Disease suppression in the detached leaves which treated in greenhouse: This experiment was designed to test the hypothesis that disease progress is affected by the leaf age or leaf position in the lower, middle and upper parts of the leaf position. In terms of disease suppression, all of the treatments were effective compared to the untreated, inoculated control (Table 5). The results obtained from the detached leaves experiment showed significant difference regarding disease index reduction among biological control agents of Brevibacillus. However, it was clear that in both treated potato plants, application of the mixture of Brf1 and Brb2 was more encouraging to enhancement of disease resistance compared to the separate treatment. These two Brevibacillus strains have indicated higher reduction of disease index in treated detached leaves where High reduction was obtained by Brf1+Brb2 as treatments combined on upper leaves against pathogenic isolates Alt2 followed by Alt5 where the mean of disease index recorded (1.49 and 1.7) respectively. Brf1 and Brb2 or their mixture showed significant reduction in disease index on detached leaves. Also, the observed symptoms indicated that leaf position has a significant effect on the lesion growth rate of A. alternata on leaves from upper part of the plant. However, disease index was significantly greater on untreated plots. Disease progress was showed on leaves from three parts of the plant. A disease symptom developing was low at the apex, moderate in the middle, and high in the lower part of the plants in both treatments. This is in agreement with assessments by Visker [59], Soleimani and Kirk [9]. They have found that older leaves in the lower part of the plant seemed to be more susceptible to brown leaf spot disease than younger leaves in the upper part. So, they reported that leaf position is a significant factor in potato resistance. This may be due to induce the systemic acquired resistance as a result of treatment with biocontrol agents, and their ability to stimulate the plant resistance in younger leaves faster than the older leaves [9,27,60]. There are several reports on the reliability of the detached leaflet method as a screening technique and its correlation with laboratory and field or greenhouse disease data [59,61,62]. The detached leaflet screening method indicated that this technique provides a reasonable assessment of brown leaf spot resistance, and could be a reliable screening system [9].

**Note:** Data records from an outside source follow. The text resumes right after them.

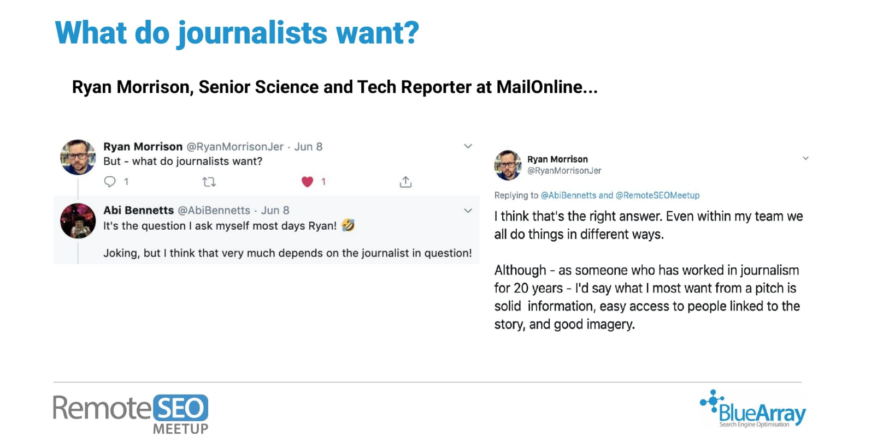Image resolution: width=883 pixels, height=442 pixels.
Task: Click the Jun 8 timestamp on Abi's tweet
Action: click(x=275, y=211)
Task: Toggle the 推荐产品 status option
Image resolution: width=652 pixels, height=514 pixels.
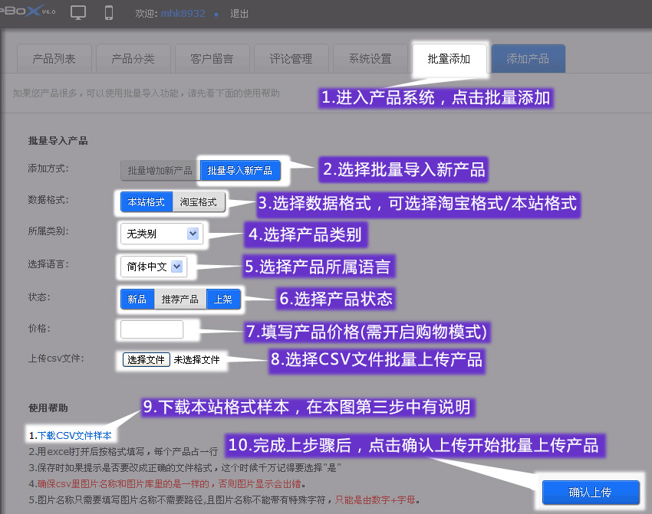Action: coord(180,300)
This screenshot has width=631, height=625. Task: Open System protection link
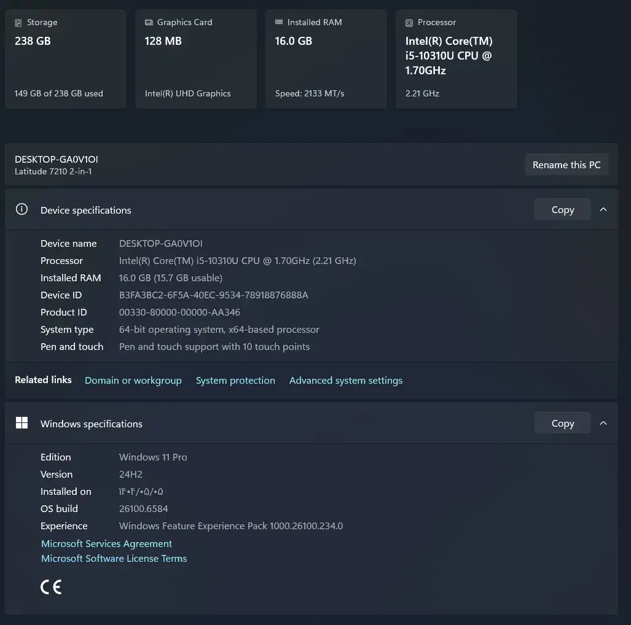235,381
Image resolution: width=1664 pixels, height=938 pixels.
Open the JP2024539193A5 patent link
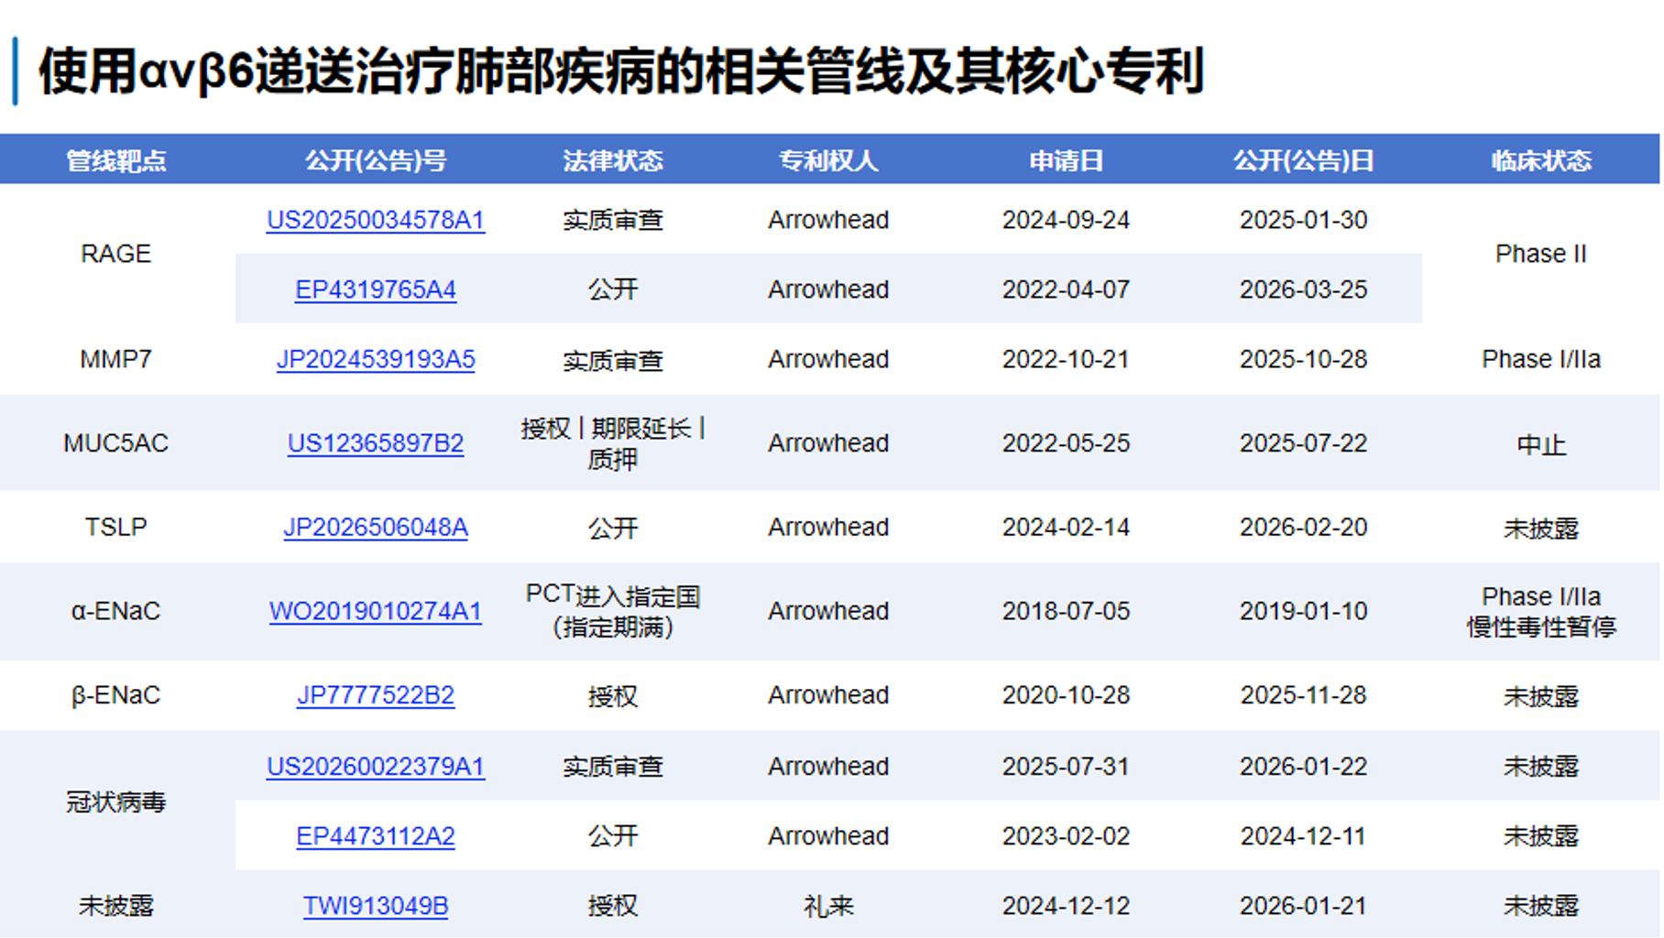[377, 359]
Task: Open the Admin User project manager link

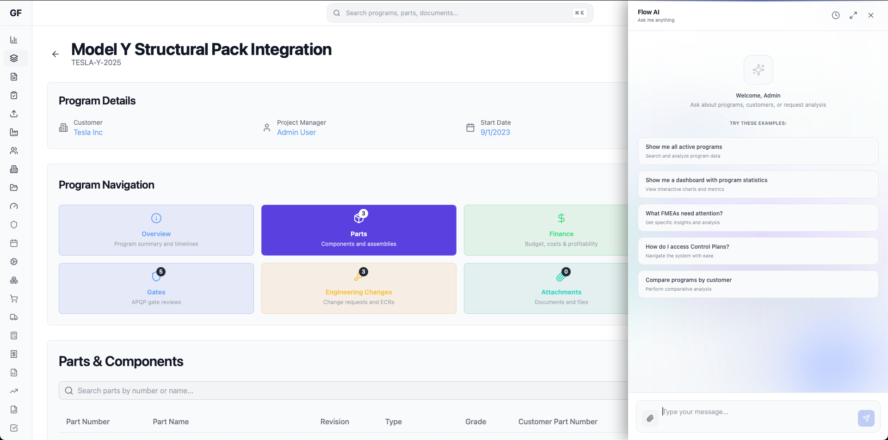Action: click(296, 132)
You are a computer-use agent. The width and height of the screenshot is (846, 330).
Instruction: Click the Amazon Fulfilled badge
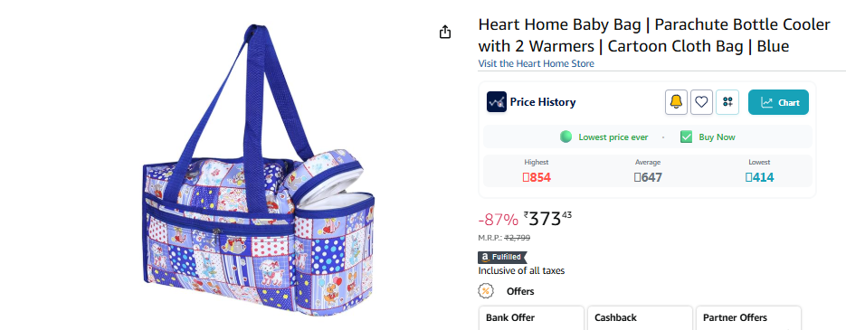tap(502, 257)
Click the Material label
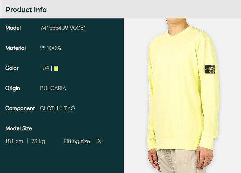The height and width of the screenshot is (173, 241). [x=15, y=48]
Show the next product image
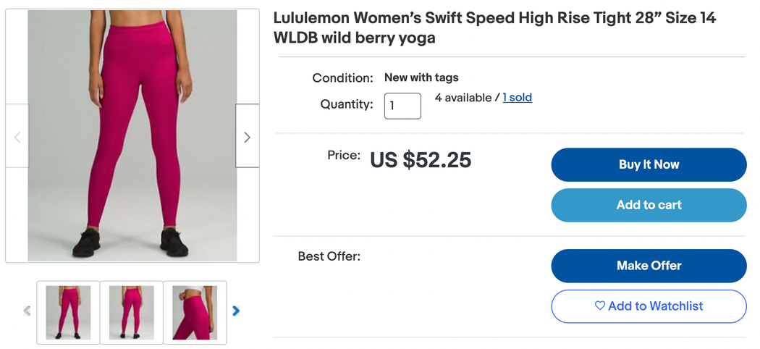Screen dimensions: 760x349 (247, 137)
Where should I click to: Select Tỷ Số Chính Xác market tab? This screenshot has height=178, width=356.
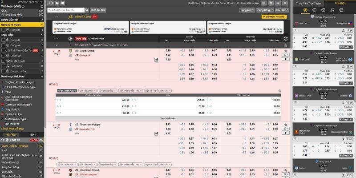[66, 90]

Fungal isolate Treatments Age *Mean of disease index
Alt2 Brf1 Upper 2.23 nop
Middle 3.70 jk
Lower 6.22 de
Brb2 Upper 1.82 qr
Middle 4.20 hi
Lower 6.33 de
Brf1+Brb2 Upper 1.49 r
Middle 2.80 lm
Lower 4.35 h
Cont. Upper 3.50 k
Middle 5.77 f
Lower 9.73 a
Alt4 Brf1 Upper 2.53 mno
Middle 4.30 h
Lower 6.60 d
Brb2 Upper 2.40 no
Middle 4.93 g
Lower 7.10 c
Brf1+Brb2 Upper 1.90 pq
Middle 3.10 l
Lower 5.20 g
Cont. Upper 3.90 ij
Middle 6.60 d
Lower 9.87a
  Alt5 Brf1 Upper 2.20 op
Middle 4.00 hij
Lower 6.00 ef
Brb2 Upper 2.60 mn
Middle 4.20 hi
Lower 6.50 d
Brf1+Brb2 Upper 1.70 qr
Middle 3.00 l
Lower 5.10 g
Cont. Upper 3.00 l
Middle 5.00 g
Lower 8.80 b

Table 5: Effect of biocontrol agents on potato brown spot disease index. Pretreated, detached potato leaves from different positions on plants were artificially inoculated in vitro with 50 μl suspensions containing 5 × 105 spore/ml of A. alternata.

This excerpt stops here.